One second, he was standing in the TARDIS for the last time in this body. Alone, in pain, close to tears, whispering "I don't wanna go." About to die.

And then blinding pain as every cell in his being was melted down and reformed, everything teeming with new life and enegry and then...

WHAM!

He hit the floor in a strange, dark place. No problem, he was a Time Lord, the last one for that matter, and he'd been in scrapes plenty worse than this before. But first, he had to get his bearings. He stood up, brushed himself off, and attempted to look around. Shortly after that, he realized he couldn't see anything, because it was so dark. He thought he was standing on some sort of ground, but he couldn't really see it. He could be floating for all he knew. This overwhelming, impenetrable darkness could be death.

Had he died?

No, he'd regenerated, he could remember that much. You don't just forget what regeneration feels like, and what happened back there in the TARDIS was definitely the starting of regeneration. So he wasn't dead. Maybe he was new. Changed. But he didn't feel different. He usually felt different, didn't he? But the last time he'd regenerated was years ago, and he'd spent a considerable amount of time after in a coma.
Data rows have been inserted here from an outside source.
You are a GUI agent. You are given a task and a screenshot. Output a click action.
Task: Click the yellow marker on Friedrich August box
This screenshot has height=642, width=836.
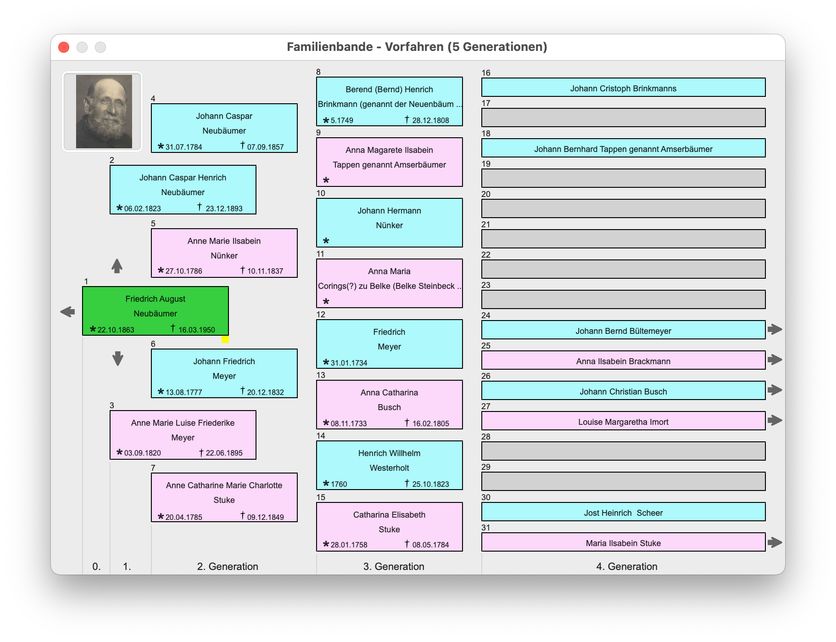pos(225,340)
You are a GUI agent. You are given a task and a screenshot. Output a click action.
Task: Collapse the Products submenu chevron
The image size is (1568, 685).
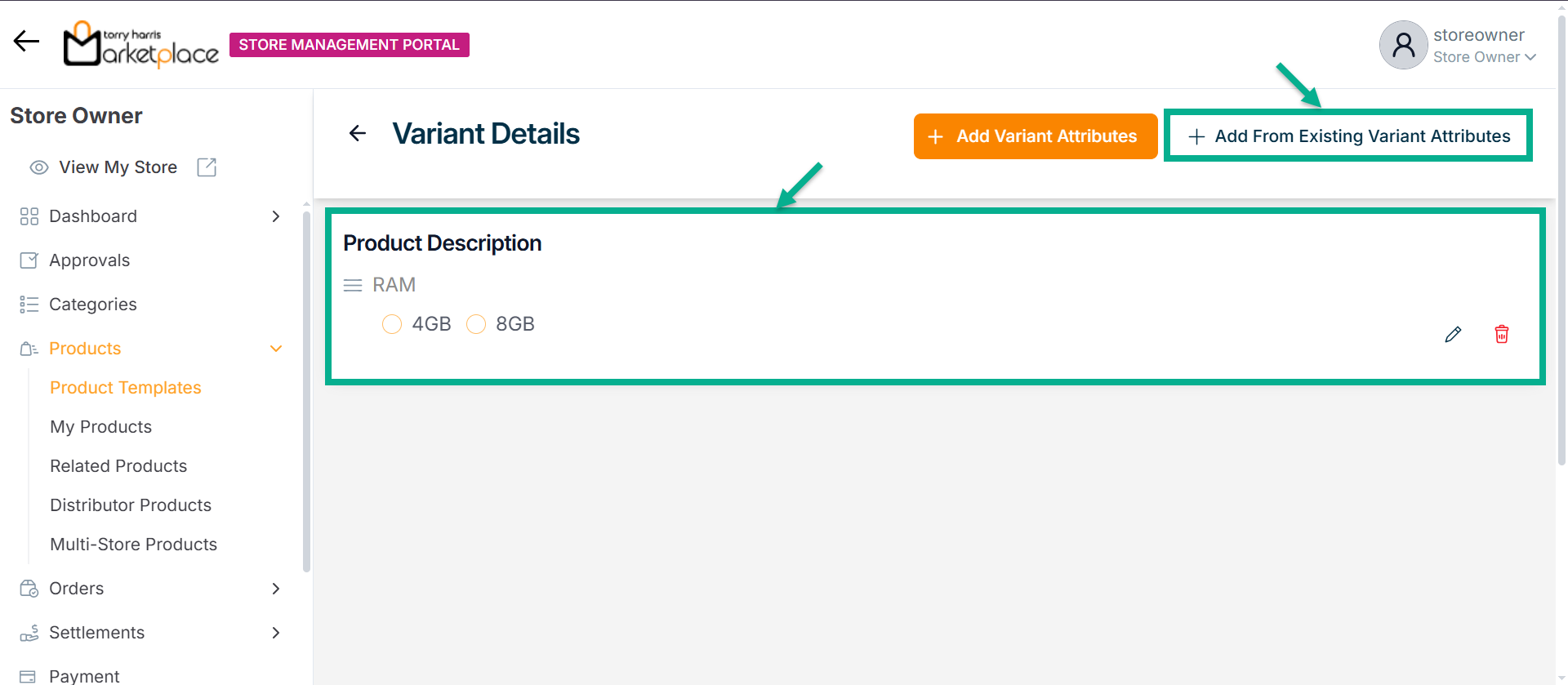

Complications, maybe there were complications with this new regeneration and he was stuck halfway between two bodies. That's what he got for regenerating when there was no one around to help him out in such an emergency. Now he was lost, with absolutely no idea where, or even _who_, he was.

If only it wasn't so bloody _dark_ all around, he could get some clue as to what the hell was going on. But how? How?

Of course the answer came to him in a flash. The sonic screwdriver! Of course! He pulled it out of his jacket pocket and pressed the button to turn it on. With the high-pitched humming came bright blue light that illuminated tall trees all around him. He was in a forest of some sort. He looked down. His old body. Definitely the same skinny old body he'd come to love so much. Same sideburns, same spiky hair, he was even wearing the same clothes; blue suit, red Converse high tops. Still his old self. Good.

So now he knew two more things than he had five minutes ago. One, he was in a strange forest, and two, he was still himself. Good start, but he wasn't going to learn much else just standing here. So, he picked a direction willy-nilly and just started walking, using the sonic as a sort of flashlight.

He'd been wandering for almost half an hour when he heard strange noises in the distance. High pitched, shrill voices shreiking one word. His hearts froze for a second as he was reminded horribly of Daleks, but no. His carbon copy had gone and killed all the Daleks weeks ago. A bloody genocide. He couldn't believe himself. But whatever, he wasn't his own problem anymore. He was safe in Rose Tyler Rehab in some other dimension, and he, the Time Lord version, not the Time Lord-Human Hybrid version (this was all really confusing) was stuck God knew where freaking out about Daleks that didn't even exist anhymore.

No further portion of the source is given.